# Relative Values



## Who. Me? (Jan 12, 2007)

Seeing Tom's new IWC (and the couple Keith had up for sale), makes me wonder; what were the differences in prices between similar IWC, Omega, Tissot, Certina, Longines, Zenith etc Tuning Fork models, and do the differences in their current values compare to the differences in their original prices?

IWC seem to be the top-end of the price range, then Omega, Longines, Tissot, Zenith and Certina. (I'm excluding the Chronographs from this.)

Solvil et Titus always seem the cheapest (possibly because they re-badged surplus parts?)

Does that reflect their original pricing?

And were there similar differences in quality and workmanship?

I suppose the same questions could be posed for all the different, modern ETA automatic movement-based watches, but the F300 Tuning Fork watches all appear to have been very expensive pieces in their day and the movement was used by relatively few manufactuers.

Edit:- I'm not ignoring Accutrons, but Bulova appear to have used those almost exclusively themselves.


----------



## watchnutz (Jan 18, 2008)

I am not knowledgeable on the original prices, but I do have some thoughts on current values. I own at least one or more of each of the makes and don't really see big differences in quality given like materials in the cases. i.e. stainless to stainless. Base metal obviously would be a less expensive watch. The difference really comes down to "branding' or percieved value if you will. Some may do some fancy machining on the plates but that is eye candy the wearer will not likely see. You failed to mention Baume et Mercier which fetches the most resale it seems. I suspect that is partly due to the name branding as well as fewer being offered. Strangely enough the Omega f300's are more plentiful than the others and can be found every day on Ebay. Movado, Eterna and Rado also sold watches with the ESA movement. A side note: The Titus diver f300 seems to command good prices at the moment

BTW the Universal Geneve uses the Accutron 218 movement and the Citizen uses a Japanese version whose parts are interchangeable.


----------

» **Part of a data file**
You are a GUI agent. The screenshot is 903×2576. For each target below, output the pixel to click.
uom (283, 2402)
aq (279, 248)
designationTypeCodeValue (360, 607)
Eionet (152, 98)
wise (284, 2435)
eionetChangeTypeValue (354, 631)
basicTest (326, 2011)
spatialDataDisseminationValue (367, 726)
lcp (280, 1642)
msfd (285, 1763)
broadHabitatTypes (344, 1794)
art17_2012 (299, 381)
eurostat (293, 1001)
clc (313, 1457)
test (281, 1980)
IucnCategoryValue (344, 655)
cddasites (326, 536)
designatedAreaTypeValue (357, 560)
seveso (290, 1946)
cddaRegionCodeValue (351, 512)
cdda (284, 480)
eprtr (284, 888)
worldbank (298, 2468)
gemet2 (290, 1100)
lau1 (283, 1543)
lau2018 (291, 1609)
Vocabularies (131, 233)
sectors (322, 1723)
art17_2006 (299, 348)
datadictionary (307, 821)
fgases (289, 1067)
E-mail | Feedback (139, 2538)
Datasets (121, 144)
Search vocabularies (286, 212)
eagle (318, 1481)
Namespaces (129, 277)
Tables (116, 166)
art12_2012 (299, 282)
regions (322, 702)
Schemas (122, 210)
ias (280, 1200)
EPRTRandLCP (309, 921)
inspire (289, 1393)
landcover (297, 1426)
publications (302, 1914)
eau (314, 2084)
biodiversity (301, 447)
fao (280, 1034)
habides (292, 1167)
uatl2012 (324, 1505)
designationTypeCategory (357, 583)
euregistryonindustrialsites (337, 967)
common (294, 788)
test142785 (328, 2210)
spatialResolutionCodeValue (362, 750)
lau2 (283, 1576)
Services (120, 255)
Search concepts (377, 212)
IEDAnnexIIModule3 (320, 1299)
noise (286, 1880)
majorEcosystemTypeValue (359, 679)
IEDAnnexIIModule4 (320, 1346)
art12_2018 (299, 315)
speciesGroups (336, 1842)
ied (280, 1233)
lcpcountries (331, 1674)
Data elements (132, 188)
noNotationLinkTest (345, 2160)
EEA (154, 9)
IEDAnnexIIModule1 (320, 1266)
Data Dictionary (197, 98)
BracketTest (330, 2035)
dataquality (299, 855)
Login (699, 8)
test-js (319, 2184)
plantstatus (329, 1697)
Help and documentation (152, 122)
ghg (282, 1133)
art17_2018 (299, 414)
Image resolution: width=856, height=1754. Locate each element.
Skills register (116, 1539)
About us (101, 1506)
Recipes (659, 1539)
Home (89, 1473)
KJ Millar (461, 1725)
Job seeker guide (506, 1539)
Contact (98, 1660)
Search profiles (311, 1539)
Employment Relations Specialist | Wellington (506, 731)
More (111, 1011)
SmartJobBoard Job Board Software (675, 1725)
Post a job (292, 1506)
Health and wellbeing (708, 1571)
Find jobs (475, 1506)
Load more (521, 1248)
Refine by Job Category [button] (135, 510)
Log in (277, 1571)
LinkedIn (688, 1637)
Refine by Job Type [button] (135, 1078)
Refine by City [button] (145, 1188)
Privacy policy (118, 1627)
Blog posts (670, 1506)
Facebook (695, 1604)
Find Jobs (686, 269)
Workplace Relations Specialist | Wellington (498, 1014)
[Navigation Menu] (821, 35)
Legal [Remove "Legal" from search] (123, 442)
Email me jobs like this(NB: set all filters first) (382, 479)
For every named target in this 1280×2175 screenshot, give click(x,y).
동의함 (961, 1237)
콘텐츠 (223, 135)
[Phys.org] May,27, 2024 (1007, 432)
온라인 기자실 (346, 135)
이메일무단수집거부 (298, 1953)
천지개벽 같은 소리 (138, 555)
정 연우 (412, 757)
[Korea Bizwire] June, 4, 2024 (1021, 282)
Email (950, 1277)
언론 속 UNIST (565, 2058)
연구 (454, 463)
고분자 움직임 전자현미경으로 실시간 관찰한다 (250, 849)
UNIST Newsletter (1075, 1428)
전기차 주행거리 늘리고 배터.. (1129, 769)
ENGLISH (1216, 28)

» **Set problem**
In the forum thread on tuning fork watch values, list the six makes that the first post ranks by price range, from top to bottom.

» **Finished exercise**
IWC, Omega, Longines, Tissot, Zenith, Certina